Data entries
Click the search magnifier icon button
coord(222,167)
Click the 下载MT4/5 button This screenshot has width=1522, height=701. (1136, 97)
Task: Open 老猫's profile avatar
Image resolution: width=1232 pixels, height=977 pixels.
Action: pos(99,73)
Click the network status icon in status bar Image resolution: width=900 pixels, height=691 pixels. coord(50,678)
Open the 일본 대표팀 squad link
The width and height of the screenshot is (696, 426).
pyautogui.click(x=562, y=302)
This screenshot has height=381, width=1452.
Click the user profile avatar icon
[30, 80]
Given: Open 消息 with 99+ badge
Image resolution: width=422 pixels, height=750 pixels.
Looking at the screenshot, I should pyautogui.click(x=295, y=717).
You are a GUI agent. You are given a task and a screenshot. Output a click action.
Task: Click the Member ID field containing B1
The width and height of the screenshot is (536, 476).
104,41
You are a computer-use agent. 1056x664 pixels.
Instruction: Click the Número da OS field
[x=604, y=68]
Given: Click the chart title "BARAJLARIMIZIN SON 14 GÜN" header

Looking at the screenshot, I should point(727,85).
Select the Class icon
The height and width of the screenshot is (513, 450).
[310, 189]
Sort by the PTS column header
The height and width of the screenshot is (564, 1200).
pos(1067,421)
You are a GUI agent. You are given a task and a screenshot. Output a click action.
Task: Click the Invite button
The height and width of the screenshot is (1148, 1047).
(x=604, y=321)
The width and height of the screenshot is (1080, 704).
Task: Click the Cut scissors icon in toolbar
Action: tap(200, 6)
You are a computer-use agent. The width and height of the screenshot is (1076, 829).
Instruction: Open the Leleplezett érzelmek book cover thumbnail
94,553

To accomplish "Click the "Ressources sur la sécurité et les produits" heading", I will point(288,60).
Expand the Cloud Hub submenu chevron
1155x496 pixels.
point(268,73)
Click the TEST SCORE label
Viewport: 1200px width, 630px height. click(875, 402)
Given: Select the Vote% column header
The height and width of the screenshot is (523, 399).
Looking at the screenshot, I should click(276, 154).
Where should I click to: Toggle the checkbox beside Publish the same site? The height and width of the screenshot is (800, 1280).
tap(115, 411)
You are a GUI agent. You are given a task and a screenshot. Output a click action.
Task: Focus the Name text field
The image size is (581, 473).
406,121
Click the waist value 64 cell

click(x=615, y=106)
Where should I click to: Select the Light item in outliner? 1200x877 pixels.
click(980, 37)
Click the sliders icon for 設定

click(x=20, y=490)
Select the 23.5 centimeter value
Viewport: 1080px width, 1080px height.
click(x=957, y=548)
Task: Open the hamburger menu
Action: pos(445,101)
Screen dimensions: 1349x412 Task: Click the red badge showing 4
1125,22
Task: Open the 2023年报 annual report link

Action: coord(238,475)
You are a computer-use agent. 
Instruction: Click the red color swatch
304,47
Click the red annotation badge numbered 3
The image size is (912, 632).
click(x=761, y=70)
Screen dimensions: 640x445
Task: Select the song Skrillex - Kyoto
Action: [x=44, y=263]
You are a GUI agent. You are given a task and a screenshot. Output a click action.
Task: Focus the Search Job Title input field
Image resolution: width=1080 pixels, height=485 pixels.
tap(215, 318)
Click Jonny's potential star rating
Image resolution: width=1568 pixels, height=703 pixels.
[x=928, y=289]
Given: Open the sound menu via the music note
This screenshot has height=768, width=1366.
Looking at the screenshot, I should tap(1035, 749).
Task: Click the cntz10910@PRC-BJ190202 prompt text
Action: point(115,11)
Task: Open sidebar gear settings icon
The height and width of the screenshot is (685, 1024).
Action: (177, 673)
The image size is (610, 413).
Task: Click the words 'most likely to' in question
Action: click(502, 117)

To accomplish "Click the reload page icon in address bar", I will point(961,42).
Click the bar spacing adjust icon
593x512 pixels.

- TASK PROMPT -
For every line in the records above that holds "Focus", add one, and report the sum alone.

- YOUR RESPONSE -
2